The ext4 file system does support nanosecond resolution on stored times if the inodes are big enough to support the extended time information (256 bytes or larger). In your case, since there is greater than second resolution, this is not a problem.
Internally, the ext4 filesystem code calls current_fs_time()
which is the current cached kernel time truncated to the time granularity specified in the file system's superblock which for ext4 is 1ns.
The current time within the Linux kernel is cached, and generally only updated on a timer interrupt. So if your timer interrupt is running at 10 milliseconds, the cached time will only be updated once every 10 milliseconds. When an update does occur, the accuracy of the resulting time will depend on the clock source available on your hardware.
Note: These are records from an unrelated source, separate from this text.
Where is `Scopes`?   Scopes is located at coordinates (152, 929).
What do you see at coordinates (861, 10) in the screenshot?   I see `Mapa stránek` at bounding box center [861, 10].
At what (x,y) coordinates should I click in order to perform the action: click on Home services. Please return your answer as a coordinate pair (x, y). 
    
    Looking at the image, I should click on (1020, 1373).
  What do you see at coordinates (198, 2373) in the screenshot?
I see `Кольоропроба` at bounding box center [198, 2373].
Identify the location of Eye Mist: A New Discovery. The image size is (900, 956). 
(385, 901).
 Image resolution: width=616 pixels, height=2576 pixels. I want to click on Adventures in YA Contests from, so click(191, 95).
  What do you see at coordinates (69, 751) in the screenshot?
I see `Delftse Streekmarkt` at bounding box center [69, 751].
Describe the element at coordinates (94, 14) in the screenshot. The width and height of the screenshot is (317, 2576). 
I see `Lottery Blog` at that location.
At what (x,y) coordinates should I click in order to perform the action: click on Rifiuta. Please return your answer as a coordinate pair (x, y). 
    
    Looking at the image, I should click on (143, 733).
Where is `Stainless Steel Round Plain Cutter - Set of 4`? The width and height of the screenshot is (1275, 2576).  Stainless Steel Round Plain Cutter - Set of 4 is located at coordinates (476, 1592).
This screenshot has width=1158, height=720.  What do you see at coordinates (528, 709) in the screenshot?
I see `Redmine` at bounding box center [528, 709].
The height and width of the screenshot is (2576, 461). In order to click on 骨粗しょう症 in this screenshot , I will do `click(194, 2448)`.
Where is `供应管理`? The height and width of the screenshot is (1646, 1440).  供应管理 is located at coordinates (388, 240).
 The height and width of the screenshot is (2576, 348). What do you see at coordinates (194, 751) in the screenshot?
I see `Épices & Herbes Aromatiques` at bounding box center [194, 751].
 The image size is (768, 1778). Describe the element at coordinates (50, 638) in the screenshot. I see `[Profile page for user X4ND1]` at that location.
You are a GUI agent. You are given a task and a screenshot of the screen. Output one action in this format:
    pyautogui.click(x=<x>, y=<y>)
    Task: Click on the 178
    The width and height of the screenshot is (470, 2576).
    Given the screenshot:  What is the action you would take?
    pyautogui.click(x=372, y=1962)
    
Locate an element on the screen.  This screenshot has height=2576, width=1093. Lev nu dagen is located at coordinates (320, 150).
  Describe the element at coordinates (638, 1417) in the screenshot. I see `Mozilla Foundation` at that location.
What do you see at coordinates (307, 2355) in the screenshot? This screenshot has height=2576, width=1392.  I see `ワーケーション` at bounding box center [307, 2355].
Try this and see if you also get similar results to your stat calls:
while true; do date --rfc-3339=ns; done
On my machine (amd64, intel virtualbox) there is no quantization.
eg
2013-01-18 17:04:21.097211836+11:00
2013-01-18 17:04:21.098354731+11:00
2013-01-18 17:04:21.099282128+11:00
2013-01-18 17:04:21.100276327+11:00
2013-01-18 17:04:21.101348507+11:00
2013-01-18 17:04:21.102516837+11:00
Update:
The above check using date
doesn't really show anything for this situation. This is because date
will call the gettimeofday
system call which will always return the most accurate time available based on the cached kernel time, adjusted by the CPU cycle time if available to give nanosecond resolution. The timestamps stored in the file system however, are only based on the cached kernel time. ie The time calculated at the last timer interrupt.